Evaluation and Testing
Without tests to confirm your accessibility efforts, the effort is pointless.
Making a Plan #
A test plan makes sure you get what you need to out of your tests. Can be a set of criteria or a task list to run through. As long as it ensures your accessibility efforts align with your product plan. Should include:
- Testing methods
- How the methods support reaching accessibility targets
- Documenting the results
- Feeding the results back into product improvement
Heuristics and Analysis #
Heuristic testing is testing against existing goals and guidelines, usually by people on the project.
Prototype Evaluation #
Heuristic Evaluations test an interface against guidelines, like the WCAG, and any additional issues. The WCAG 2.0 covers many use cases and is a solid starting point.
Cognitive Walkthroughs test the interface against specific tasks. They can emulate specific tools or setups, like using assisstive tech or in different environments (harsh light, loud rooms, etc).
Code Reviews #
Code reviews are helpful early on. Check for code quality and consistency, as issues with this can leak over to the user experience.
Automated Tests #
Automated tests aren't enough, but can still ensure certain criteria are met. Criteria focused on user experience can't be programmatically verified.

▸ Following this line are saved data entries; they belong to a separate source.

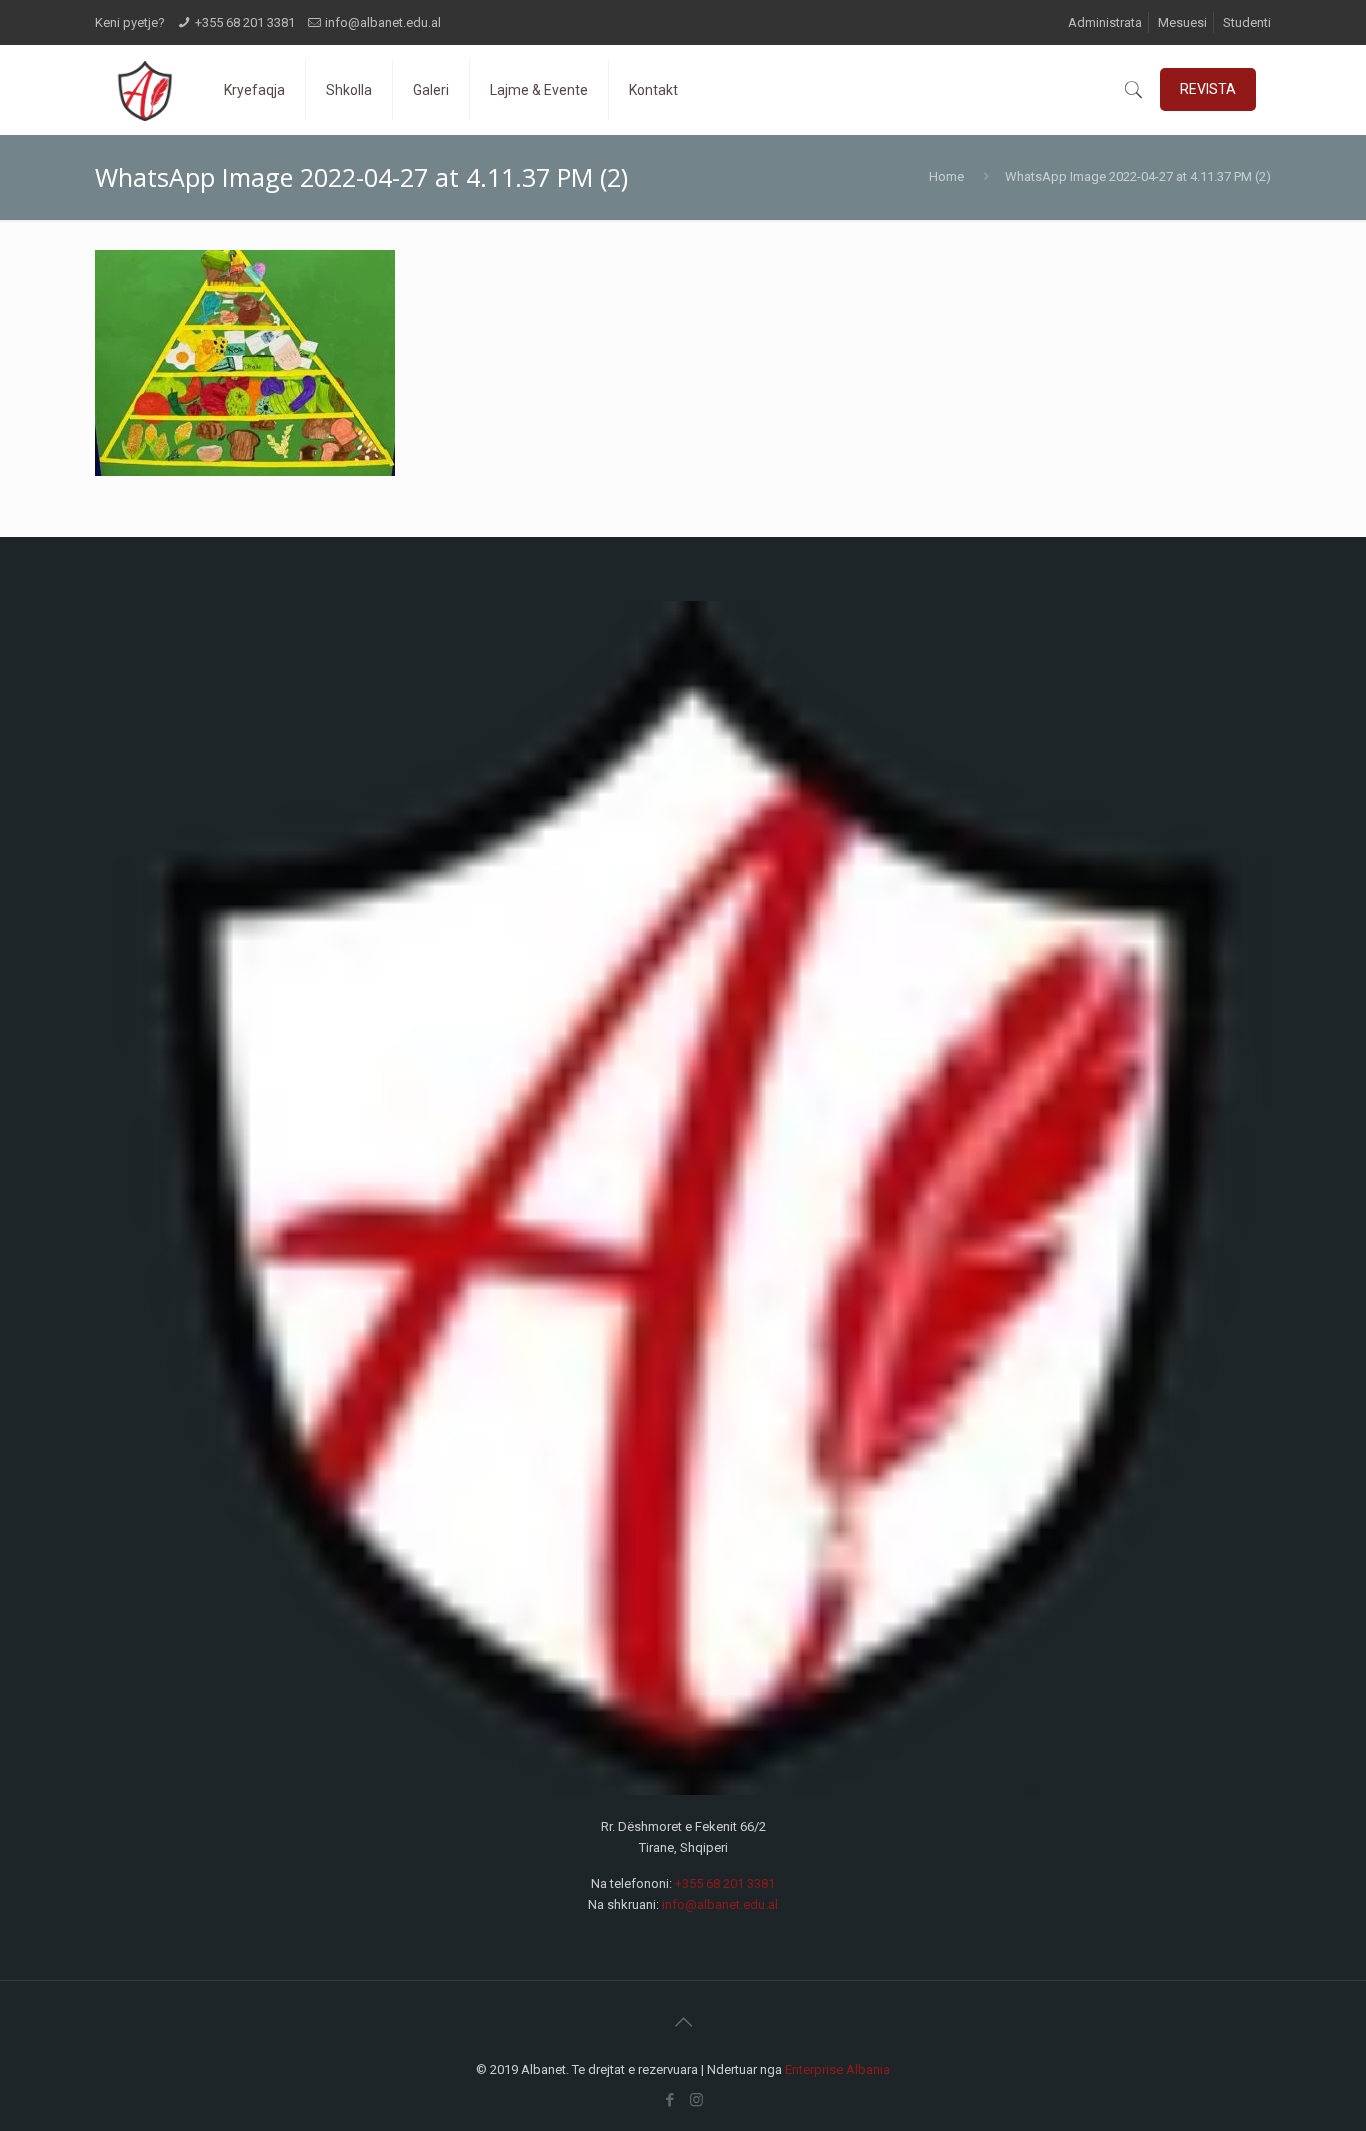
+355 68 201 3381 (245, 22)
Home (946, 176)
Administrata (1105, 22)
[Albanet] (144, 90)
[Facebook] (669, 2100)
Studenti (1247, 22)
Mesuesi (1182, 22)
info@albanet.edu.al (383, 22)
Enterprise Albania (837, 2069)
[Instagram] (696, 2100)
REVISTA (1208, 89)
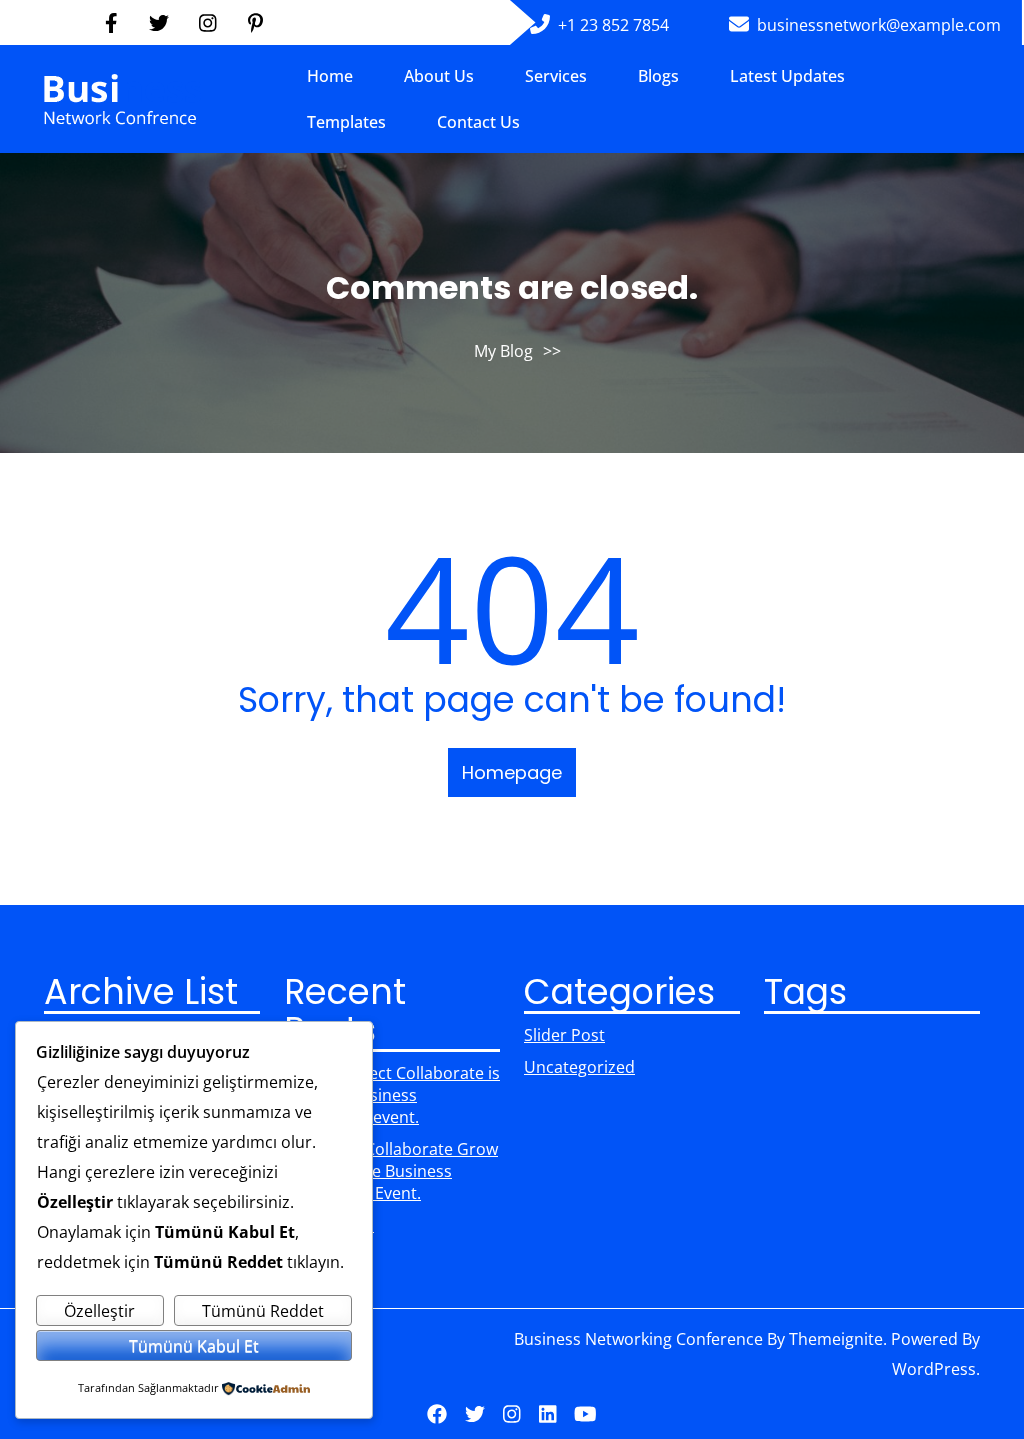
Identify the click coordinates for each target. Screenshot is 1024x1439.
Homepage (512, 772)
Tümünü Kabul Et (194, 1346)
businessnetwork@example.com (879, 25)
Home (330, 76)
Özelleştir (99, 1311)
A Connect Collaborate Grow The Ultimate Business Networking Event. (391, 1171)
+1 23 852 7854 (613, 25)
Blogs (658, 76)
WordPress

Best done near the end of production, but with time to make changes if needed. Recommended tool is the Tenon API in the build process. It can also be an education opportunity - not understanding why an accessibility test failed means learning how it did and why it matters.
Device and Browser Testing #
Accessibility is greatly affected by the wide range of devices and browsers a user may be using. Testing over a wide spectrum, not just your own browser, is crucial.
Due to resource limits, we need to prioritize browsers and devices. Make sure you have good reason for your choices, such as knowing they're very popular with your audience. Should ideally aim to test for:
- Desktop computers on all major OS's
- Mobile devices on all major OS's
- Latest versions of all major browsers, for desktop and mobile
- Assisstive tech such as screen readers
- Keyboard navigation
- Popular accessibility settings, such as zoom and screen magnification
Virtual machines (VirtualBox, VMWare) are great for simulating older OS's. But remember that the hardware and keyboard setup will likely be different, and can change the user experience. Make sure all testers know the differences.
Validators and Checkers #
Validators check your code quality in a straightforward, if limited, way. They're better for quick checks to obvious problems in the front-end. Failing is okay as long as it's for a good reason that doesn't affect things for the user (like missing css prefixes before they're added on automatically).
Well-known validator is the W3C markup validator, or HTML validator. Errors can be tough to understand at first. Also the WemAIM's WAVE accessibility evaluator. Better draws focus to accessibility errors in the context of the page, and has good info. Pages are tested against the WCAG guidelines. You get errors as well as recognitions for what you did right. Local sites can use this with the WAVE toolbar add-on for Chrome and Firefox.
You can use a color contrast checked to make sure your foreground and background colors are legible enough. Some, like Color Oracle, show the colors with different color blindness filters.
Readability Checkers look for ease of reading and reading level, like Hemingway App. Not the same as a person reading it, but give a good, rough overview.
Connection Emulation tools can simulate lowered or throttled internet access.
Testing Keyboard Navigation #
Keyboard testing is easy, just navigate through your site with your keyboard! Usually uses:
- A modifier key like
- Left and right arrow keys
You may need to enable full keyboard access on your browser. Also make sure to test screen readers with and without keyboard usage.
Usability Testing #
Best to test with actual people who will use your site. You may not be able to test early, since people with some disabilities, or by using some assisstive tech or methods, may not work well enough before working versions are done. Avoid testing too much with your team - they already have knowledge and assumptions about the product that will bias the results.
When finding testers, aim for people more familiar with needed assisstive tech, not just people who know how to use it. Cuts through false assumptions you may have about assisstive tech. Just don't categorize users based on those with disabilities. The variety of accessibility needs is so varied that generalization is impossible. We can only test with as many different people as possible each time.
Don't get people with disabilities just for that reason - make sure they're still in your target audience!
When running tests, aim to get a good facilitator. Someone who can get along well with participants without leading them on. People who made the product are unwise here, since they may want their product to succeed and give leading clues that bias the results. Be sure to record it in some way, audio or video, and take notes!
Make test scenarios based on real use cases and essential product tasks. Prepare in advance with questions, and pay attention during the tests!
- What's the user's expectations and prior knowledge?
- What are their initial reactions, thoughts, and feelings?
- What's their event flow, or the actions they take, and why?
- What are they saying and doing? What can we learn from it?
- What obstacles do they encounter?
Remember that testing is an ongoing process. It stops accessibility from being lost over time, and to find better solutions later on. Consider adding a quick feedback form on your site for continuous user feedback, and making your accessibility policy public. Just don't derail or create entirely new plans due to a few isolated cases of feedback.
Testing is research that happens over time, not evidence of your skill. It can be frustrating to see attempts at change fail, but the serve the goal of getting better.